**Given passage:**
++++

Guntram Berti.
**
A calculus for stencils on arbitrary grids
with applications to parallel PDE solution
**

In Thomas Sonar and Ingo Thomas, editors,
* Proceedings of
GAMM Workshop
``Discrete Modelling and discrete Algorithms in Continuum Mechanics''
*
(Braunschweig, Germany, November 24-25, 2000),
pages 37-46. Logos Verlag Berlin, 2001.

Typical algorithms used for numerical PDE solution
(such as finite volume discretizations)
work *locally* on structured or unstructured grids.
The exact pattern of data access of an algorithm,
its *stencil*,
concentrates the information
on the algorithm's *structural* properties.

A stencil can be used to determine
the data accessed by the algorithm if executed
on a subset of a grid.
In our terminology, the data accessed by an algorithm is called *hull*,
and the initial grid subset is called *germ*.
Thus, a hull is a function of a stencil and a germ.

++++

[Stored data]
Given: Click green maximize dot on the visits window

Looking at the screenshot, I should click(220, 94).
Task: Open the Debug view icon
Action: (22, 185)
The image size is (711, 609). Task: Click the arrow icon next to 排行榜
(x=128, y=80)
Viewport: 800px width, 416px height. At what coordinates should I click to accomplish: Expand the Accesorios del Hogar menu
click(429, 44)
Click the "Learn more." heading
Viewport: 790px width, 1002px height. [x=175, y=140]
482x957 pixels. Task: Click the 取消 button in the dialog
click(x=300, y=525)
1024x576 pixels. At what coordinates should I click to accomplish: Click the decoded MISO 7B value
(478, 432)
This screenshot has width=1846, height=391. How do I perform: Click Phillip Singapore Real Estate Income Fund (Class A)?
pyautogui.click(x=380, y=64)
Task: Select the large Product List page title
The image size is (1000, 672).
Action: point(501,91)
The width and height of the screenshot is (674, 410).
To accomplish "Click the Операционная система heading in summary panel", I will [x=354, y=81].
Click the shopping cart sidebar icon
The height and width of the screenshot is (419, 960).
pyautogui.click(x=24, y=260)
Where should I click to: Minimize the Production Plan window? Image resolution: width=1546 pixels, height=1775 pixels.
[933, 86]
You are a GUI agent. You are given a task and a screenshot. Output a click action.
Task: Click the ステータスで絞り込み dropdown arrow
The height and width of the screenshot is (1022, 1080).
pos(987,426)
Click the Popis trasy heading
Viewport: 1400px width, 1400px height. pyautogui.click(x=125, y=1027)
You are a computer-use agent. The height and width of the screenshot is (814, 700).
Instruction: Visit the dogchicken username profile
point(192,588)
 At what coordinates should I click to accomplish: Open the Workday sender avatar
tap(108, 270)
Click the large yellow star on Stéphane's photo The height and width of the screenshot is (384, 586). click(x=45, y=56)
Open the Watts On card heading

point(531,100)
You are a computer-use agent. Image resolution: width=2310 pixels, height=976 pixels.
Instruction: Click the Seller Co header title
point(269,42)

++++

**What to work on:**
A - Summarize the passage on stencils in two sentences.
B - Carry the passage on stencils forward from its last sentence.
None of the data is needed here.

**Written answers:**
A - Typical algorithms for numerical PDE solution, such as finite volume discretizations, work locally on structured or unstructured grids, and an algorithm's exact pattern of data access, called its stencil, concentrates the information on its structural properties. A stencil can determine the data an algorithm accesses when executed on a subset of a grid; that accessed data is called the hull and the initial subset the germ, so a hull is a function of a stencil and a germ.

B -
We present a simple, compact algebraic notation for stencils by means of so-called incidence sequences. This algebraic description makes it easy to derive some fundamental results on stencils. For example, we can compare for inclusion the hulls generated by different stencils when applied to a common germ set of cells.

Hulls of stencils are important for determining the correct amount of overlap when solving PDEs in parallel. We present algorithms for efficient generation of stencil hulls, given an arbitrary stencil and a germ of start cells. Starting from a general framework for parallel PDE solution, we implemented these algorithms to provide a universally reusable set of distributed grid components, which are independent of grid data structures and the concrete numerical algorithms used.